▸ **To do**:
Quote the data below word for word, starting at the line that contains "Click the Save" and ending at the line that contains "point(643,133)", both included.

▸ **Provided records**:
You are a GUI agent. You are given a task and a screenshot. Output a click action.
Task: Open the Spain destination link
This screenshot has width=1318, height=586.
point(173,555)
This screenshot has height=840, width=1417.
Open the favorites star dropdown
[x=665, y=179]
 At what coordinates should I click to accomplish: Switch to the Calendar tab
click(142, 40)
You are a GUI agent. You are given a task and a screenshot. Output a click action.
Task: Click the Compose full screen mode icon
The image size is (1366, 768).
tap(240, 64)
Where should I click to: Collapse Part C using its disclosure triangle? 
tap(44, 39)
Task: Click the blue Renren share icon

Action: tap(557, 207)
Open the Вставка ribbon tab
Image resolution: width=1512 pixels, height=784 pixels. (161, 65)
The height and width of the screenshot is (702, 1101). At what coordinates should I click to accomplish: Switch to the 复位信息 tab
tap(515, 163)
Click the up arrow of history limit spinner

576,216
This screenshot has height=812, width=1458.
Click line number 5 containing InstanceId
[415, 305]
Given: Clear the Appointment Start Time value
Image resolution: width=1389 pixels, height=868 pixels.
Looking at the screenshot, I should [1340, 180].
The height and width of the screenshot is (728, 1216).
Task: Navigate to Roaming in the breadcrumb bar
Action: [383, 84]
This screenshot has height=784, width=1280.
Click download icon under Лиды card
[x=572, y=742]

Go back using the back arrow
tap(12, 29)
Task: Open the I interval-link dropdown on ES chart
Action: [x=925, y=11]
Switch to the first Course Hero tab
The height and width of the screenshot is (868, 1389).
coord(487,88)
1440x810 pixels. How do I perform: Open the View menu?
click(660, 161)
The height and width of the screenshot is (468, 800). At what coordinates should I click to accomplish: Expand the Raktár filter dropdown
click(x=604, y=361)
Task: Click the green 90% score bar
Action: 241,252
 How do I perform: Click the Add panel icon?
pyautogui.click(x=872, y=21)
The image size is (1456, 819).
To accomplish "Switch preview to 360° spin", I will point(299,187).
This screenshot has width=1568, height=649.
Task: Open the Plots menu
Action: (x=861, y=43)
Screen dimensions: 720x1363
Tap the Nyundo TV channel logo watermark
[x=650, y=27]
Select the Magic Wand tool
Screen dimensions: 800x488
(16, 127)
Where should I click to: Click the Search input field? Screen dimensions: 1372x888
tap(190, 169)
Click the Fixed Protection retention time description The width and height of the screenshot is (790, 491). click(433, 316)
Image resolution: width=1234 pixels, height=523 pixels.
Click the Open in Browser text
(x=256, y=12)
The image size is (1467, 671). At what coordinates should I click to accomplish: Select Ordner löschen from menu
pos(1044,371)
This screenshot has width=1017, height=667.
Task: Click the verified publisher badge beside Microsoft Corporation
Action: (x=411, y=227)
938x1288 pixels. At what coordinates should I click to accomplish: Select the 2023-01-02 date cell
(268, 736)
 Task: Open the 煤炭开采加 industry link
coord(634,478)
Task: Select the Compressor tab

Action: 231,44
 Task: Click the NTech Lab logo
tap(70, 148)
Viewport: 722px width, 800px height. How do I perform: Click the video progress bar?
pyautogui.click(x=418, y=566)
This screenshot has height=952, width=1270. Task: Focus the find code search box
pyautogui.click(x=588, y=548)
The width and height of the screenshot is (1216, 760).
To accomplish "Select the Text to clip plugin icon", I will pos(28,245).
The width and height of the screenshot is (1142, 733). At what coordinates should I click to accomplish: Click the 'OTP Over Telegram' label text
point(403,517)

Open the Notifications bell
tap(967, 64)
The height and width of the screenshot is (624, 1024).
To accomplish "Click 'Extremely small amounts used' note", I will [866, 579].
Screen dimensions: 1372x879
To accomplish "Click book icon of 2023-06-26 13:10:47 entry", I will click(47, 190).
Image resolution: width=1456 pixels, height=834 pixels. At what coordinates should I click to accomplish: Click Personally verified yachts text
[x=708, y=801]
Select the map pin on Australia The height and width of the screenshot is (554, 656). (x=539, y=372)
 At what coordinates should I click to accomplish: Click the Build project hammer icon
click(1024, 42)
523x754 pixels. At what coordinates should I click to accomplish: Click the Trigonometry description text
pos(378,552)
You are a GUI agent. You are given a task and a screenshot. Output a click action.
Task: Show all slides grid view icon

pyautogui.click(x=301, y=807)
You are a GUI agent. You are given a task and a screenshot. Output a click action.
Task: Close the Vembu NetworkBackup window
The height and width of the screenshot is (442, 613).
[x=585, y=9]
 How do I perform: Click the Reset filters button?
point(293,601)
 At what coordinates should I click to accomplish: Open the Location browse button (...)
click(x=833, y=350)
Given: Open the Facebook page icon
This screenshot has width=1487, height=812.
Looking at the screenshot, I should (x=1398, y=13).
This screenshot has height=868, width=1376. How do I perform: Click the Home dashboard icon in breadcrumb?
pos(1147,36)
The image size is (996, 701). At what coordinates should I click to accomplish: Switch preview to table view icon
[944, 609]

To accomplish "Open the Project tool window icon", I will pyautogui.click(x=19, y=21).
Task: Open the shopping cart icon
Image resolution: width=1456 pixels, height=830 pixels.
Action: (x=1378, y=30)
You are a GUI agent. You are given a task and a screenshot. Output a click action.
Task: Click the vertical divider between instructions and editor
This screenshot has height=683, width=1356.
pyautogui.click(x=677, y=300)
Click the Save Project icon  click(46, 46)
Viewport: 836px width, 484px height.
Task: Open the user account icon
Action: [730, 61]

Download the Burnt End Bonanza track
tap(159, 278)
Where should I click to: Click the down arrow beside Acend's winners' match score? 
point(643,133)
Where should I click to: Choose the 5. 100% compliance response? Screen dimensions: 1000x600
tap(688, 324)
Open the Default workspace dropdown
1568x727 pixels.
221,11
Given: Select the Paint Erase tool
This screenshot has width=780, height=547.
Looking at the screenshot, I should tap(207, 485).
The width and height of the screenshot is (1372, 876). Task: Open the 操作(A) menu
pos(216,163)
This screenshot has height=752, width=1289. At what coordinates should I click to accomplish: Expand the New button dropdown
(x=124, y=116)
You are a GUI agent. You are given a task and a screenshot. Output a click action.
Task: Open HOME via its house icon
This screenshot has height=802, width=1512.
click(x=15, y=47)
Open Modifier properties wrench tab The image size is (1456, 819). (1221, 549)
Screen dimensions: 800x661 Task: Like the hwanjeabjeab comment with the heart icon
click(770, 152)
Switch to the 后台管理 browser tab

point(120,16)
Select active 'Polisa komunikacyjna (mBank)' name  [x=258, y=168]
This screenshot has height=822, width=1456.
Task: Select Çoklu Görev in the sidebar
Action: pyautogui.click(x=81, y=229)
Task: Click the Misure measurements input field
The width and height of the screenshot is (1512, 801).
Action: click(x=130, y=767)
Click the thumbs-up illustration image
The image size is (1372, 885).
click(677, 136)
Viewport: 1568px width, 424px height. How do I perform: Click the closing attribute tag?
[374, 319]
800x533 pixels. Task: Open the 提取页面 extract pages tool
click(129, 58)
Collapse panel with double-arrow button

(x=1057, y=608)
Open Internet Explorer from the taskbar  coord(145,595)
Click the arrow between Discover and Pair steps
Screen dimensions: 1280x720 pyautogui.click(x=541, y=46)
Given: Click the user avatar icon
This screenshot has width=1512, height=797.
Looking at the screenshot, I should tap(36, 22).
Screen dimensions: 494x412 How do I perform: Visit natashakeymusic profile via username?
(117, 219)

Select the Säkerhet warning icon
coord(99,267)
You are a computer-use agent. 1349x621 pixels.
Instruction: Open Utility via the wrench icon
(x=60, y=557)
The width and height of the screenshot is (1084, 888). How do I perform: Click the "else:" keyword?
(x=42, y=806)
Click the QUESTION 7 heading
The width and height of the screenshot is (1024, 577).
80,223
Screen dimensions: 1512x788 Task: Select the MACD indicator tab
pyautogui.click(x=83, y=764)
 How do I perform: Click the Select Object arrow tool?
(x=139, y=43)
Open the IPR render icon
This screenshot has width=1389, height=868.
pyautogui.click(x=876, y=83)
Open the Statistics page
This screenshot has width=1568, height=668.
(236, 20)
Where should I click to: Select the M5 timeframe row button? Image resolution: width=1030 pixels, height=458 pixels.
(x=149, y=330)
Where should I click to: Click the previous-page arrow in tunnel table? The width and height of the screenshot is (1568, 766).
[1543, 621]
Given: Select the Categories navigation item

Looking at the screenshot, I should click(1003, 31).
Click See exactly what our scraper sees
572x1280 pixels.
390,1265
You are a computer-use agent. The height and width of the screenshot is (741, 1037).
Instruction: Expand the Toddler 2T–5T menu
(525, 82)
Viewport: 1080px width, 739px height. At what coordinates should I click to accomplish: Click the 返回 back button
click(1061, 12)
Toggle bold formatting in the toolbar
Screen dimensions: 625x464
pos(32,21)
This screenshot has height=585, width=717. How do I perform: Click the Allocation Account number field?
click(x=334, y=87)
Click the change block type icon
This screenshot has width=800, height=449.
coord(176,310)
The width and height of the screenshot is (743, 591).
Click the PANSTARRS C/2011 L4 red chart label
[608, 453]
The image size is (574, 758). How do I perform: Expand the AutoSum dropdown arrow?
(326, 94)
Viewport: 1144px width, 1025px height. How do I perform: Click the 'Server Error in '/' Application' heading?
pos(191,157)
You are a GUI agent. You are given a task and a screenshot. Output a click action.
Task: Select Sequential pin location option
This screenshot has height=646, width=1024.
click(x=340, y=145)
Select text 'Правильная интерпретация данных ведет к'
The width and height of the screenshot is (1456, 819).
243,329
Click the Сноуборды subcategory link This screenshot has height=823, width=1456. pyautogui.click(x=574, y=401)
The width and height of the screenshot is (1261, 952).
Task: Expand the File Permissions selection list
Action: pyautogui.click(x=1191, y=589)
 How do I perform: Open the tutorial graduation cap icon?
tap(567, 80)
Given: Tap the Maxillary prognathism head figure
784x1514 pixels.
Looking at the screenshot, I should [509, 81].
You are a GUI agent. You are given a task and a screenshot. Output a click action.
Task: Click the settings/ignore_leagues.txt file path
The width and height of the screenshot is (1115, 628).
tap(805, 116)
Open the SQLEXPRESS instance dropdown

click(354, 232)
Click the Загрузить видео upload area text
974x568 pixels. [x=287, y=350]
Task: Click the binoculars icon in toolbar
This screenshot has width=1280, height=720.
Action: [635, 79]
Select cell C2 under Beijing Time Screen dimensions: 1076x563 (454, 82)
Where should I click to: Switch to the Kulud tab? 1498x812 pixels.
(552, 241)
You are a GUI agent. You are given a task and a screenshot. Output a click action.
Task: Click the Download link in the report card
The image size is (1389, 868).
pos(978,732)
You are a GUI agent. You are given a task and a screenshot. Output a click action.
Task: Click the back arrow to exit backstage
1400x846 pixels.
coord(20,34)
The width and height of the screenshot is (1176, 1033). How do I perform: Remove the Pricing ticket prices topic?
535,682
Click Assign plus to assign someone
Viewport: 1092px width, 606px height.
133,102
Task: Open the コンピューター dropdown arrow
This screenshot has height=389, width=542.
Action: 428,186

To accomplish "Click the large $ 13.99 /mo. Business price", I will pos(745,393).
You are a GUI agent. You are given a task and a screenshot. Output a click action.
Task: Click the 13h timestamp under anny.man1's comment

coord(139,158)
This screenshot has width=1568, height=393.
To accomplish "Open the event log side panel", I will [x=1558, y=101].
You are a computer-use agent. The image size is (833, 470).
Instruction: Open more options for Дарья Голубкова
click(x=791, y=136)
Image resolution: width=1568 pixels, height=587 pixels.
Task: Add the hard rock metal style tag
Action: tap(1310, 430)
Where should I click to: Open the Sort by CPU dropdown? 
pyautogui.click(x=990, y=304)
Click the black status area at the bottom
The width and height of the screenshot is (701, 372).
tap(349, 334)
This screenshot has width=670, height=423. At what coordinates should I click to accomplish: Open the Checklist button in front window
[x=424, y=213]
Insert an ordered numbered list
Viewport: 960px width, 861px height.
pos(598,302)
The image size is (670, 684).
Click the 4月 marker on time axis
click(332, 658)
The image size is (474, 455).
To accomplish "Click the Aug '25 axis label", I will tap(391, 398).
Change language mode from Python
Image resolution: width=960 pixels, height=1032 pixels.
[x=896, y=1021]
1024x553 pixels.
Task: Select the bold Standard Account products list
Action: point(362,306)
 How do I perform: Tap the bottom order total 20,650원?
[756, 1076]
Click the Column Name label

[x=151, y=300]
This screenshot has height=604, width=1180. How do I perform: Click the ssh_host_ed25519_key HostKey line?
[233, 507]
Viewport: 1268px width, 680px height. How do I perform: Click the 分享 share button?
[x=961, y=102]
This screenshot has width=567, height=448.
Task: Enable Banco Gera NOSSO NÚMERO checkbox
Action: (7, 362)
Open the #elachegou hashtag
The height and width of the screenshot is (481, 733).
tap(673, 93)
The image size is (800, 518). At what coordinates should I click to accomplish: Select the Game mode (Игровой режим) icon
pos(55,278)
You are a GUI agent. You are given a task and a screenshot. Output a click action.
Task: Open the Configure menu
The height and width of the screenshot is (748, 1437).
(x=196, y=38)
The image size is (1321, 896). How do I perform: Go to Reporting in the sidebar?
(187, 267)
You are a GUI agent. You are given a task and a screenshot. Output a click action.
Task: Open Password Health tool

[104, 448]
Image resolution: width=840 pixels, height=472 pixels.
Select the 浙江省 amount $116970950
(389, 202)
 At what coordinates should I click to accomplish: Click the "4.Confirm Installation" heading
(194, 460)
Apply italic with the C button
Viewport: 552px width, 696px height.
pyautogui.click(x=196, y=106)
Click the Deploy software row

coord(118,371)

▸ **Expected answer**:
Click the Save Project icon  click(46, 46)
Viewport: 836px width, 484px height.
Task: Open the user account icon
Action: [730, 61]

Download the Burnt End Bonanza track
tap(159, 278)
Where should I click to: Click the down arrow beside Acend's winners' match score? 
point(643,133)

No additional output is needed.